======== INPUT MATERIAL

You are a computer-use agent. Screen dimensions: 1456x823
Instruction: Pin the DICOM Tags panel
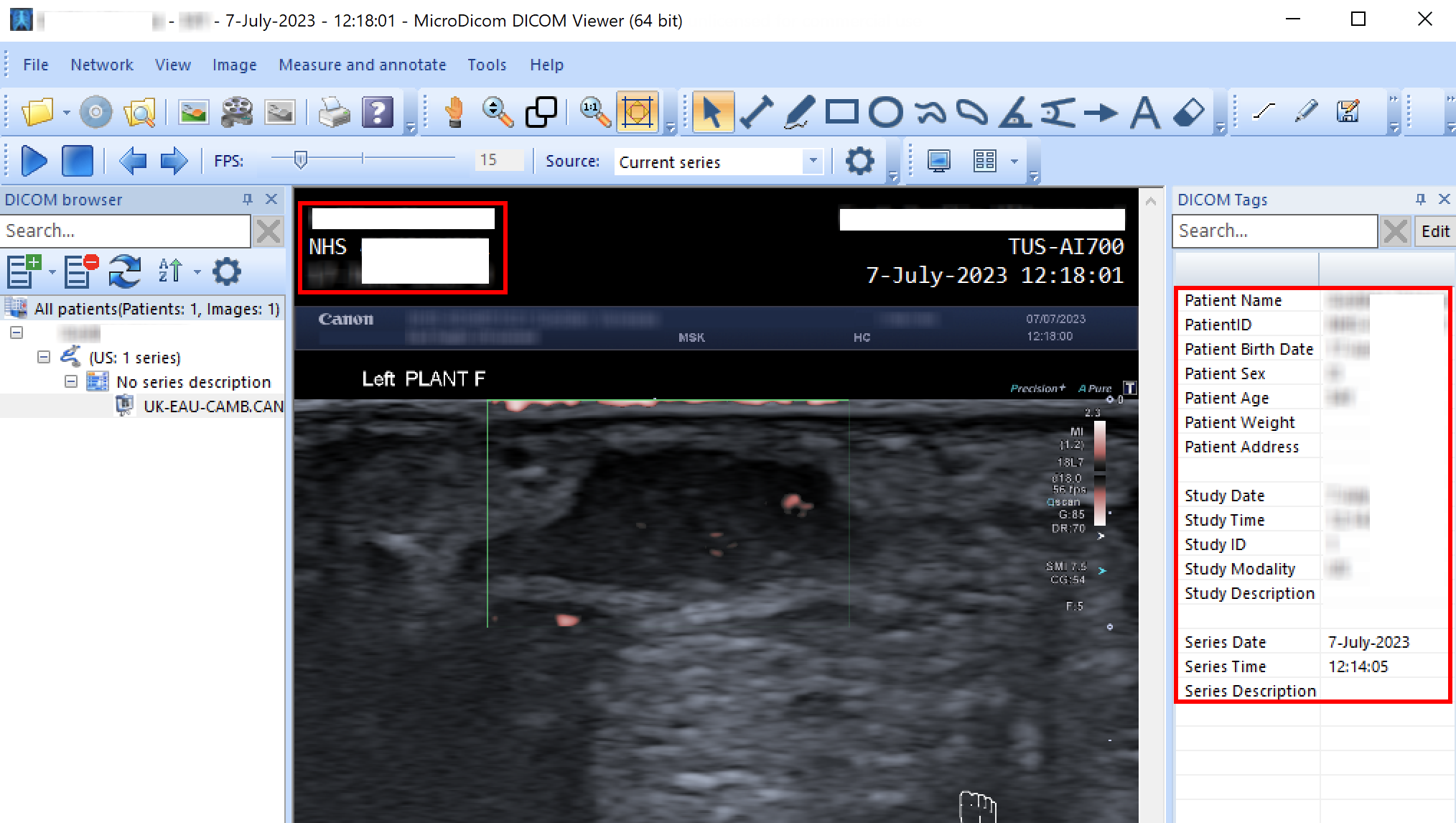(1420, 199)
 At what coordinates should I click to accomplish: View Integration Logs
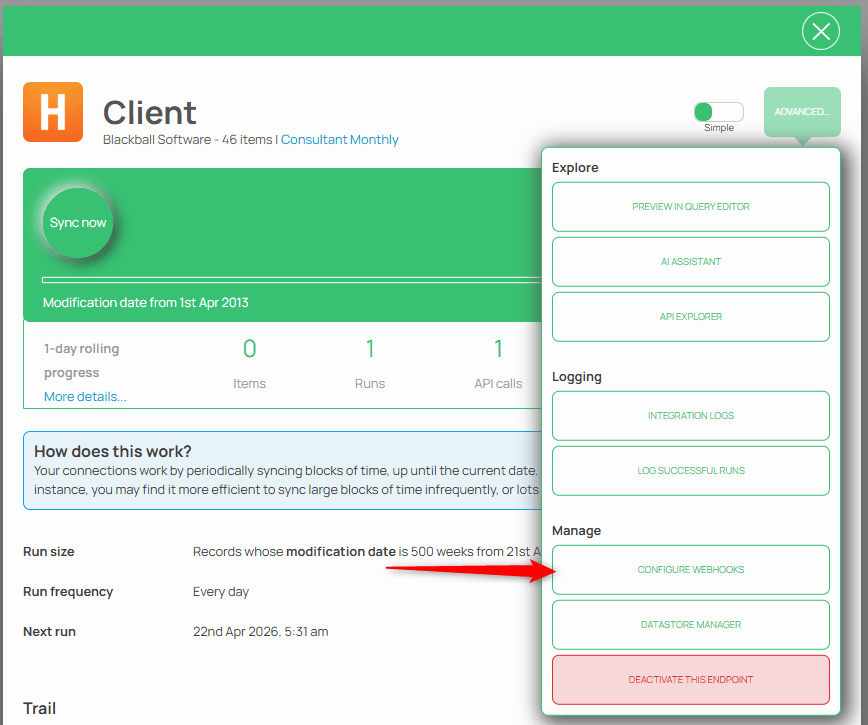[690, 416]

================

*INSTRUCTIONS FOR THE TASK*. Arrange the lines of these records as a numbered list, omitting blank lines and leaving out the pictures.

*THE COMPLETED TASK*.
1. You are a computer-use agent. Screen dimensions: 1456x823
2. Instruction: Pin the DICOM Tags panel
3. (1420, 199)
4.  At what coordinates should I click to accomplish: View Integration Logs
5. [690, 416]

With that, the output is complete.